[Stored data]
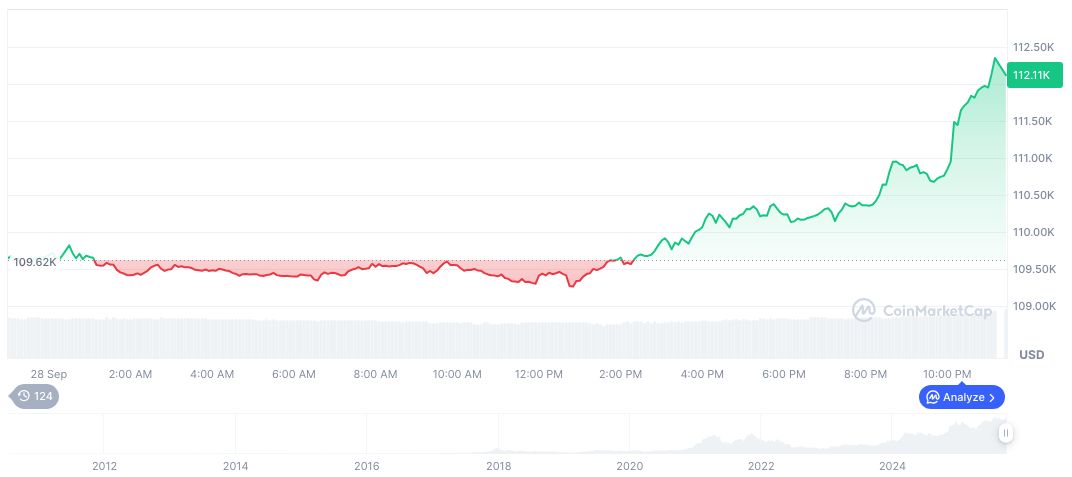This screenshot has width=1072, height=477.
Task: Click the USD currency label
Action: 1031,355
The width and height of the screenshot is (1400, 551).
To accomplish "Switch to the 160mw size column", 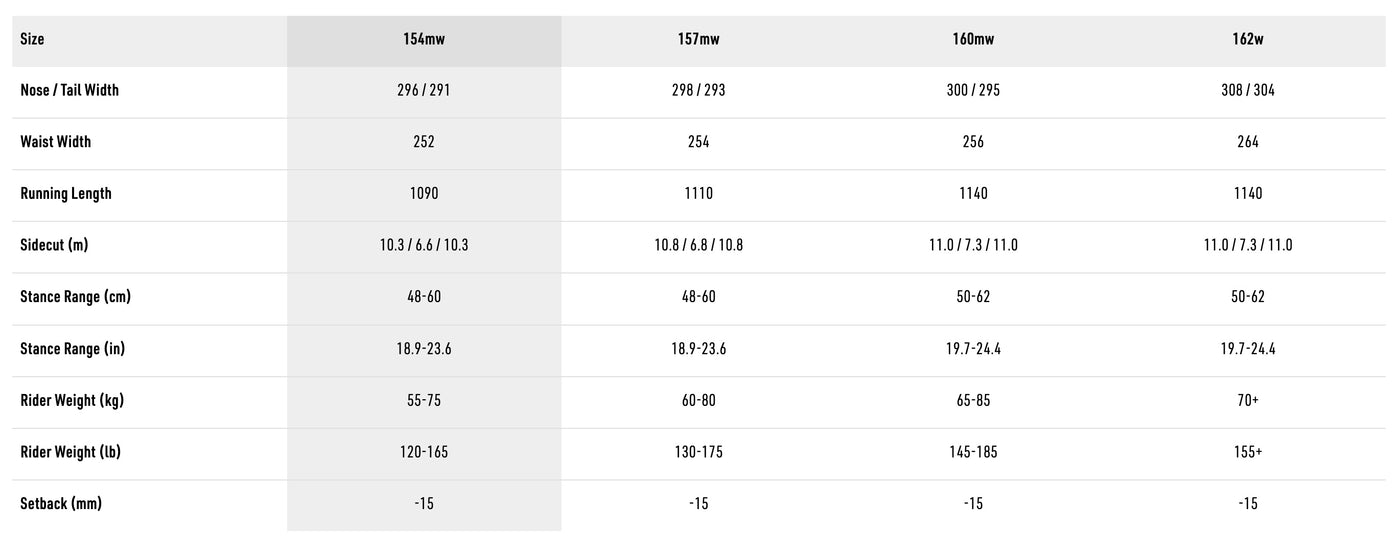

## Work instruction
The copy must begin at the line containing "The width and" and end at the last line of the data above, with every line retyped exactly and no pictures included.

## Reply to the task
The width and height of the screenshot is (1400, 551).
To accomplish "Switch to the 160mw size column", 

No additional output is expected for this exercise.